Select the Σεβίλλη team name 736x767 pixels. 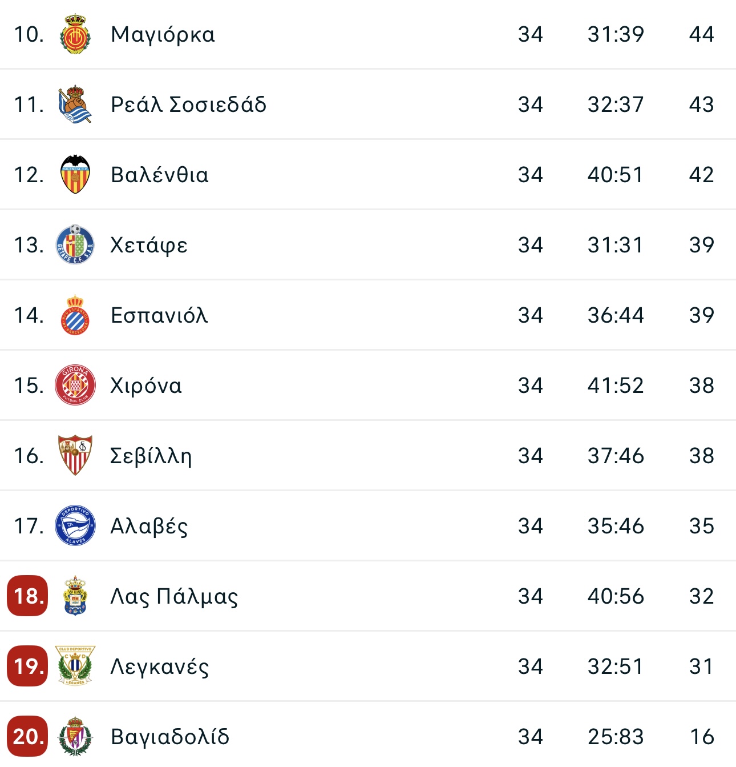click(x=151, y=456)
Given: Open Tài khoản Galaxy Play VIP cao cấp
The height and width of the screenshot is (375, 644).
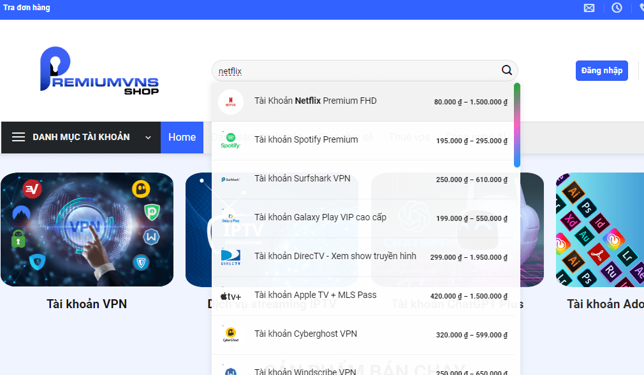Looking at the screenshot, I should 320,218.
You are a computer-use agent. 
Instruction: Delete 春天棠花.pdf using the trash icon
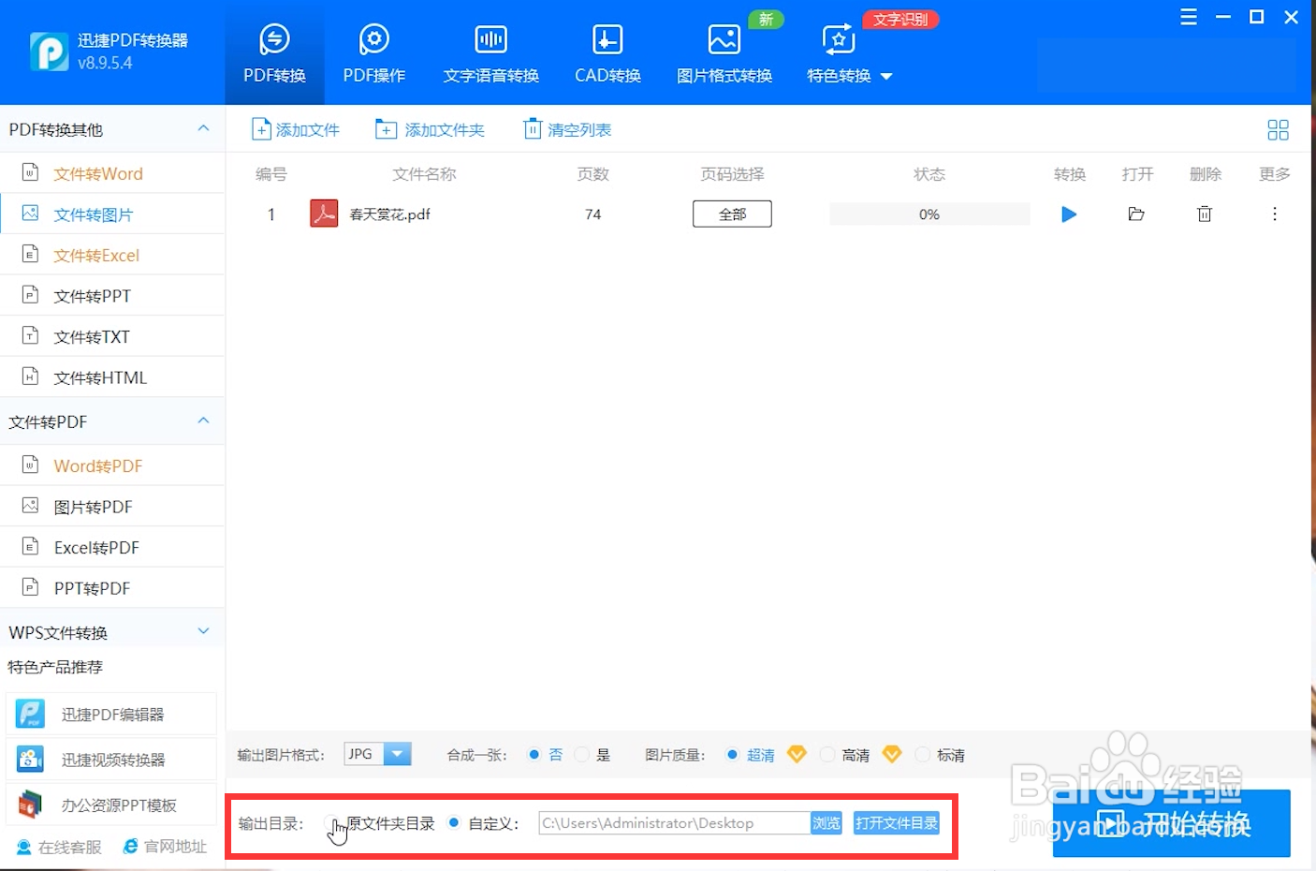(x=1205, y=214)
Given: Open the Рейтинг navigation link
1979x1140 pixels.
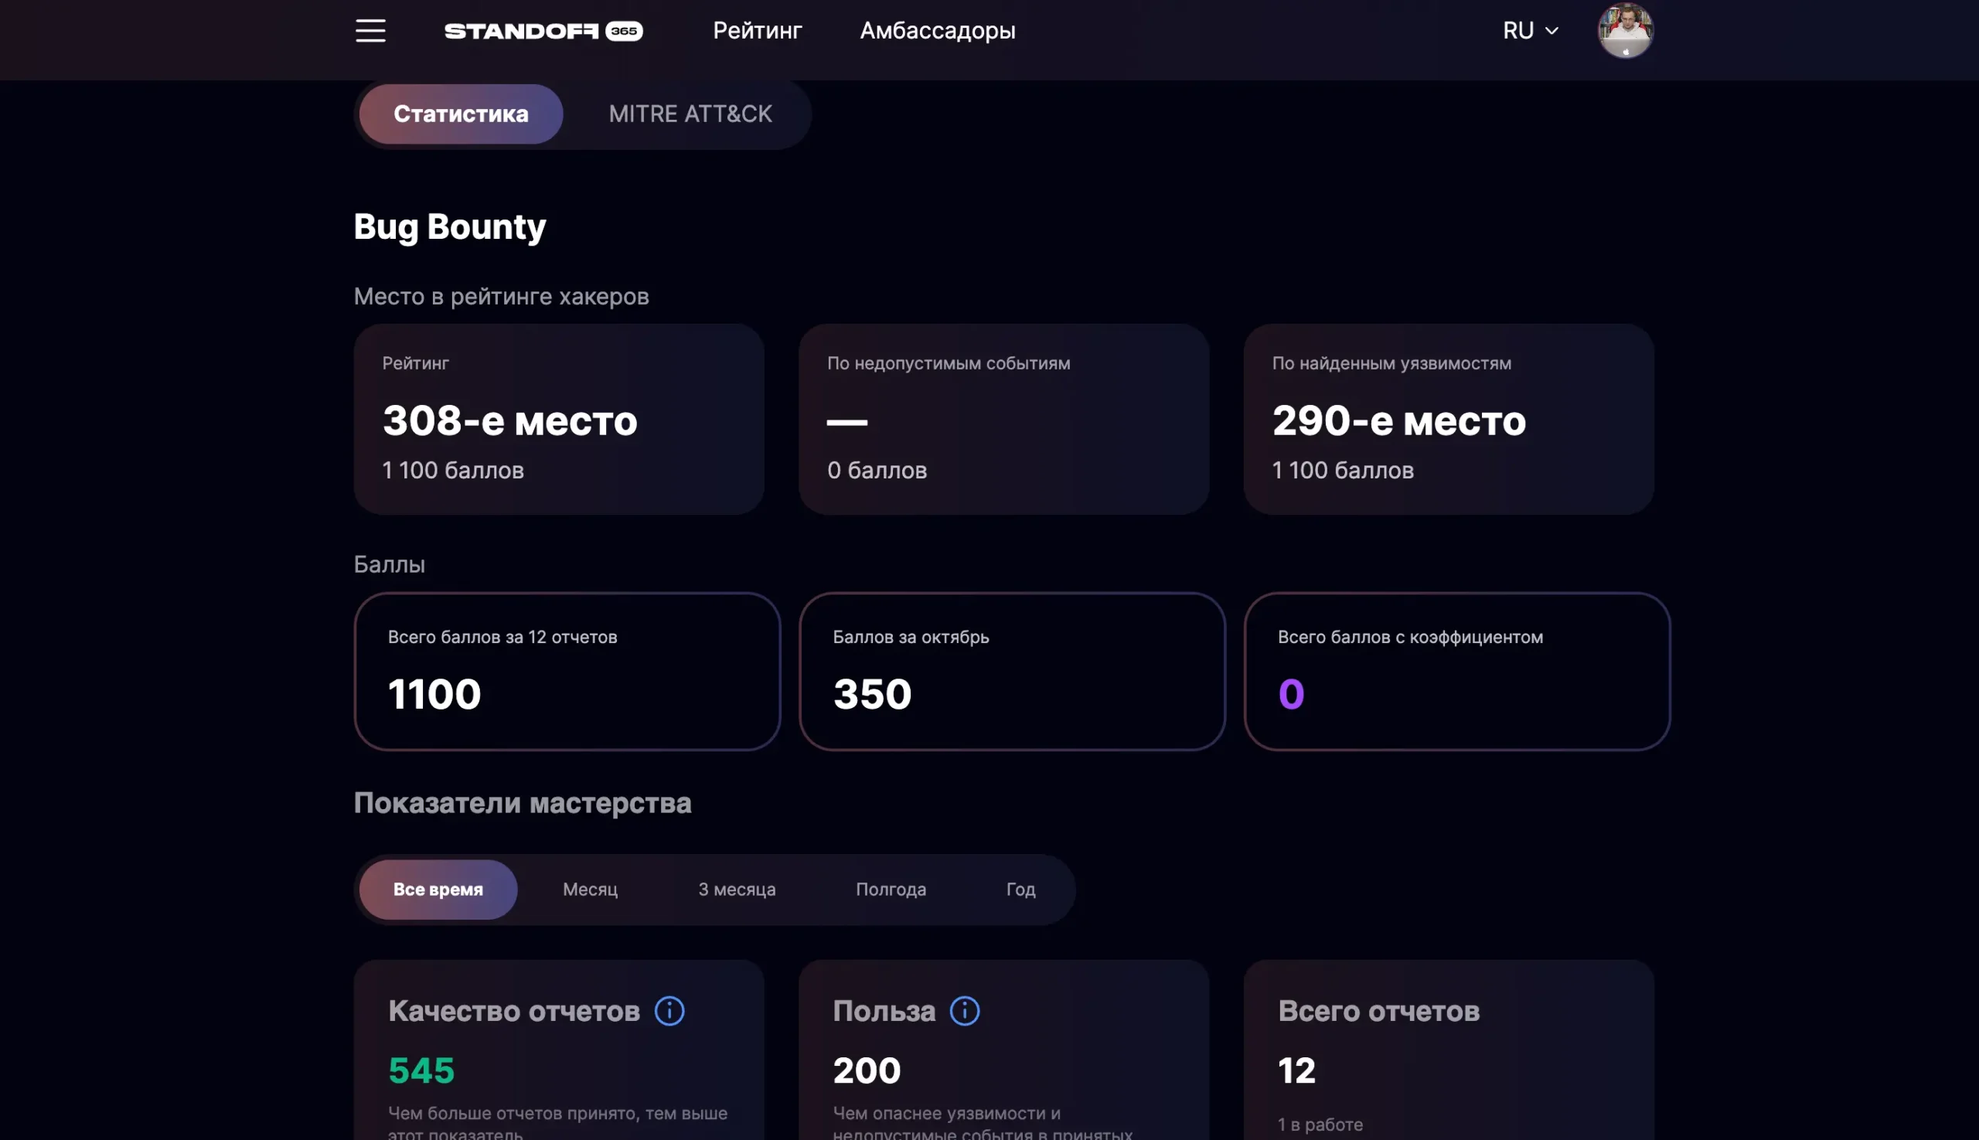Looking at the screenshot, I should pos(757,31).
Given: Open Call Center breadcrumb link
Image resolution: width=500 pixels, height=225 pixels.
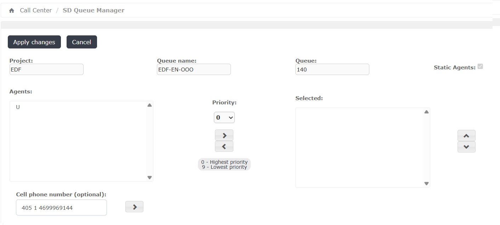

> [DIRECTIONS] Format the lines that open with the one containing "Given: Open Tài khoản Galaxy Play VIP cao cấp" and close with the one containing "Looking at the screenshot, I should pos(757,31)." as a Markdown table with the columns Number and Content, one row per line. Skip blank lines and leave the pictures out.

> [RESULT FOR THIS EXERCISE]
| Number | Content |
|---|---|
| 1 | Given: Open Tài khoản Galaxy Play VIP cao cấp |
| 2 | The height and width of the screenshot is (375, 644). |
| 3 | Looking at the screenshot, I should 320,218. |
| 4 | You are a computer-use agent.  |
| 5 | Instruction: Delete 春天棠花.pdf using the trash icon |
| 6 | (x=1205, y=214) |
| 7 | Given: Open the Рейтинг navigation link |
| 8 | 1979x1140 pixels. |
| 9 | Looking at the screenshot, I should pos(757,31). |